DATA TO PROCESS:
════════════════

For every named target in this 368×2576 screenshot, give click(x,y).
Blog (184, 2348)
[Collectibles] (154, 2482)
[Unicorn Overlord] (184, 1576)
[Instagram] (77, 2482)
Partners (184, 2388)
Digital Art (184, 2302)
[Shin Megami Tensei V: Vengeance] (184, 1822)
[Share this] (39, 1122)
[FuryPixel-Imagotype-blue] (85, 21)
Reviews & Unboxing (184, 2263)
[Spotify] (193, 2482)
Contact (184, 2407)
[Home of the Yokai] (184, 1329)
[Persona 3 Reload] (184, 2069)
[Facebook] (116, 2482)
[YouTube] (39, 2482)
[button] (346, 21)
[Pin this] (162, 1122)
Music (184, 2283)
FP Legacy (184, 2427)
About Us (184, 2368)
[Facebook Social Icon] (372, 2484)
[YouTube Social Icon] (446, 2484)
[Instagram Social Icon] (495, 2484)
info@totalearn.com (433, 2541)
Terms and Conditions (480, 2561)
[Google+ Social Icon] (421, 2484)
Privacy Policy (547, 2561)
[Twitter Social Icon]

════════════════

Produce the entries again, character for character.

OUTPUT FOR THIS EXERCISE:
For every named target in this 368×2576 screenshot, give click(x,y).
Blog (184, 2348)
[Collectibles] (154, 2482)
[Unicorn Overlord] (184, 1576)
[Instagram] (77, 2482)
Partners (184, 2388)
Digital Art (184, 2302)
[Shin Megami Tensei V: Vengeance] (184, 1822)
[Share this] (39, 1122)
[FuryPixel-Imagotype-blue] (85, 21)
Reviews & Unboxing (184, 2263)
[Spotify] (193, 2482)
Contact (184, 2407)
[Home of the Yokai] (184, 1329)
[Persona 3 Reload] (184, 2069)
[Facebook] (116, 2482)
[YouTube] (39, 2482)
[button] (346, 21)
[Pin this] (162, 1122)
Music (184, 2283)
FP Legacy (184, 2427)
About Us (184, 2368)
[Facebook Social Icon] (372, 2484)
[YouTube Social Icon] (446, 2484)
[Instagram Social Icon] (495, 2484)
info@totalearn.com (433, 2541)
Terms and Conditions (480, 2561)
[Google+ Social Icon] (421, 2484)
Privacy Policy (547, 2561)
[Twitter Social Icon]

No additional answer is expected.